→ Text to read
■ ■ ■ ■ ■

More on Attorneygate

Yesterday, I was a little miffed about the coverage of the growing US Attorney scandal. During said crankiness, I asked how we have reached the point where the legality of an action is the only criterion to use when judging if that action is ethical:

...is there any doubt that the reason these USAs were fired was that they either refused to prosecute politically-motivated cases that were unsubstantiated or that they were investigating Republicans? While it remains to be seen if the firing is illegal, you would have to be delusional to think that replacing competent USAs in the middle of these investigations, six years into the Bush presidency, is the ethical thing to do.

Josh Marshall takes the point farther (and far more eloquently too; italics mine):

Back up a bit from the sparks flying over executive privilege and congressional testimony and you realize that these are textbook cases of the party in power interfering or obstructing the administration of justice for narrowly partisan purposes. It's a direct attack on the rule of law.

This much is already clear in the record. And we're now having a big public debate about the politics for each side if the president tries to obstruct the investigation and keep the truth from coming out. The contours and scope of executive privilege is one issue, and certainly an important one. But in this case it is being used as no more than a shield to keep the full extent of the president's perversion of the rule of law from becoming known.

■ ■ ■ ■ ■

→ Provided material
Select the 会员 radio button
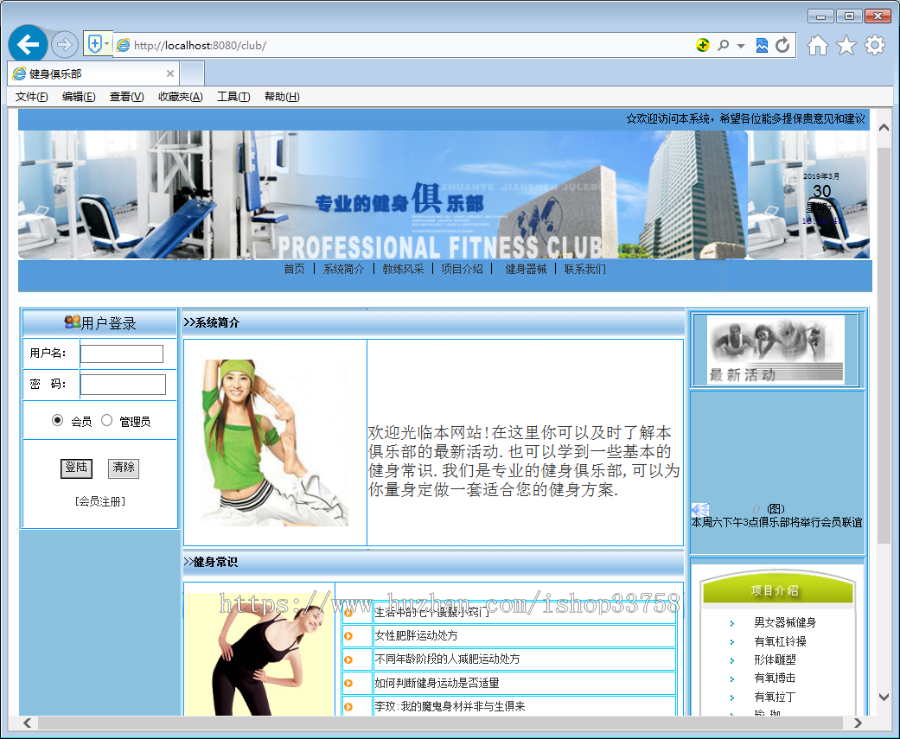coord(57,420)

■ ■ ■ ■ ■

→ Task prompt
Write the next part of the blog post on the US Attorney firings, picking up after its final sentence. The material here was taken from a separate source.

→ Answer for the task
It's yet another example of how far this White House has gone in normalizing behavior that we've been raised to associate with third-world countries where democracy has never successfully taken root and the rule of law is unknown. At most points in our history the idea that an Attorney General could stay in office after having overseen such an effort would be unthinkable. The most telling part of this episode is that they're not even really denying the wrongdoing. They're ignoring the point or at least pleading 'no contest' and saying it's okay<.>

The phenomenon is one part arrogance, and one part zealotry. At this point, you have to be delusional to think that anything other than direct confrontation* will stop the Bush administration from doing whatever it wants. They have no sense of propriety or shame. If they want to do it, they will, unless they are stopped. Essentially, it is the bureaucratic equivalent of sociopathy.

And the way you deal with a sociopath is to remove them from the situation.

*I want to make it absolutely clear that in no way, shape, or form am I advocating violence. I am only arguing that one has to stand firm against such people.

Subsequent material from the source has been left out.